Y'see, I had an argument with Ben last night. Words he used to describe me: negative, pissy and selfish.
Right, so he's a fine one to talk about any of these things. As far as negative goes, he's so much more negative than I am As far as he's concerned there's no point to life or anything in general. He tells me I complain about everything, and yet what the fuck does he do? Complain about how he hates everything. Do you know how frustrating it is trying to talk to someone who hates everything? There's almost no point in coversing with them, because you know they're going to say "I hate (whatever you just said)". So maybe I'm a bit down at the moment. But at least I'm not constantly pessimistic.
Pissy. All girls are fucking pissy. It's in our nature to be pissy. Now I wanted to know how I was being more pissy than normal. What's the response? "Fuck it. I cba to talk about this tonight. I'm sorry I fucking said anything". Tell me that isn't the pissiest of pissy replies.

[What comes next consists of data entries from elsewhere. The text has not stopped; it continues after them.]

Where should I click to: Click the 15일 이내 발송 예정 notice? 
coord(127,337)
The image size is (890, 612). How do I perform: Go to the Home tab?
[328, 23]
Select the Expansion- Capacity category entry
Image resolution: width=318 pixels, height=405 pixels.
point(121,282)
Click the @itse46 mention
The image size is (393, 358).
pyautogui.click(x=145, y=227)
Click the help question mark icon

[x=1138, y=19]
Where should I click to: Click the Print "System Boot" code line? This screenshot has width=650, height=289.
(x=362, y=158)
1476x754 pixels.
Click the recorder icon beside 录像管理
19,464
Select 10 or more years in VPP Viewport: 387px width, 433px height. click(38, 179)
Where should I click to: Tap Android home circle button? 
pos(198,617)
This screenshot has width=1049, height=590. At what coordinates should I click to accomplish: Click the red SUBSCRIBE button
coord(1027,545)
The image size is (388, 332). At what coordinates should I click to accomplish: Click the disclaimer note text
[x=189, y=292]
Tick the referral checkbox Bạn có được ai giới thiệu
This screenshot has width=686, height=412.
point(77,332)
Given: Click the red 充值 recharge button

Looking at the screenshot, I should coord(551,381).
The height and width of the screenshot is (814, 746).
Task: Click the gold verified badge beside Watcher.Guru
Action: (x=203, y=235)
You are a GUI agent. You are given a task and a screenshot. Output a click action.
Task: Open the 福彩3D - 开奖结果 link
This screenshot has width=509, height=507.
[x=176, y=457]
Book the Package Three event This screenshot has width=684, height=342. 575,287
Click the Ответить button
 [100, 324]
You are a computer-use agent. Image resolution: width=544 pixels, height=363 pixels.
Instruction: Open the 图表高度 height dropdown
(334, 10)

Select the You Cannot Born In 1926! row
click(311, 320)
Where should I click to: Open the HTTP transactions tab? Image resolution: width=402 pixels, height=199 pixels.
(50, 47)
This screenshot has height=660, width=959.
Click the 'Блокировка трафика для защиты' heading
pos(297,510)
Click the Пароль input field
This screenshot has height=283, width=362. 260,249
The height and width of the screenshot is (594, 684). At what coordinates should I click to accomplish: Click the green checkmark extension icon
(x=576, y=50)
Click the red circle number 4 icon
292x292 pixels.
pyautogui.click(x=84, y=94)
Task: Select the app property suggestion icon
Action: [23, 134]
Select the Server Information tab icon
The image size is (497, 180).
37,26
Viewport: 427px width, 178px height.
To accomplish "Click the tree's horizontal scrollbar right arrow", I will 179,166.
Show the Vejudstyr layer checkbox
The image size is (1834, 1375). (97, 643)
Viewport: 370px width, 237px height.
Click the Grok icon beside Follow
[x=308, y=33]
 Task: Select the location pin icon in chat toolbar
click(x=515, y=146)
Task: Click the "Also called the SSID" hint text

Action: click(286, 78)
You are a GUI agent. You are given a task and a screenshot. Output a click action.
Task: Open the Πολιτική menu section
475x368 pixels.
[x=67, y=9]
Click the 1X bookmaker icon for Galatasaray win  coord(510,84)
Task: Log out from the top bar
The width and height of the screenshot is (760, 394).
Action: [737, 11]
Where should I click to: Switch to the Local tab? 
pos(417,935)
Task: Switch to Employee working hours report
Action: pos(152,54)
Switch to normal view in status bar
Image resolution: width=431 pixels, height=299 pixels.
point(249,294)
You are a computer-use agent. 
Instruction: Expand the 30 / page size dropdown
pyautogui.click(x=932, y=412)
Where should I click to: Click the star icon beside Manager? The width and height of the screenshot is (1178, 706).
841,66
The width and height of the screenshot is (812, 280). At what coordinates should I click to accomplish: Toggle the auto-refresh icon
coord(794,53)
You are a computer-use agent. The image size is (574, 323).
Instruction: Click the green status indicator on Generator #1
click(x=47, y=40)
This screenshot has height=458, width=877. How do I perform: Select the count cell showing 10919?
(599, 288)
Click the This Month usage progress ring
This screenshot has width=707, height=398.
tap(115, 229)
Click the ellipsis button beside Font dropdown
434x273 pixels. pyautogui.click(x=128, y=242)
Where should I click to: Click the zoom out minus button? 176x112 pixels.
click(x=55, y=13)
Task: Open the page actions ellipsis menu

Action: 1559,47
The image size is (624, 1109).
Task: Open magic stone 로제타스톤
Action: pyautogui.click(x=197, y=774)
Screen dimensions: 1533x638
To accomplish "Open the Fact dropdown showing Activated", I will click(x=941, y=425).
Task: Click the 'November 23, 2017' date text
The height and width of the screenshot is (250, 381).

Selfish? Aren't we all? Don't we all have our moment when we just want to do something for ourselves? He told me I talk about myself too much these days. What. This is not something I've noticed. I've just been talking about whatever comes to my head. And apparently that's complaining. But whenever in the past I've said "I'm sorry, I'm complaining, I don't mean to offload on you and be a pissy bitch" all he's ever said was "when I signed up for this all those months ago, I signed up for the whole package". He told me it's fine. So why is it now not fine? Am I missing something here?
And then, after all this, he tells me he's just annoyed because I've been telling him to grow a beard. I would just like to say I WAS JUST TEASING. It's always been just teasing. He teases me too. It's what people DO. And it's not like he doesn't do anything which doesn't fuck me off... like touching my arse or my tits constantly, even when I push him away and tell him to stop. When I have to do this multiple times a fucking hour, YES I GET PISSY.
Well, whatever. Apparently I can't talk to him about anything, because it's just "complaining" or "being pissy" or whatever, so I'm going to just talk to my xanga. Fuck talking to people. They don't actually want to listen, it turns out. Not even the person who's supposed to listen. Just. Fuck. It.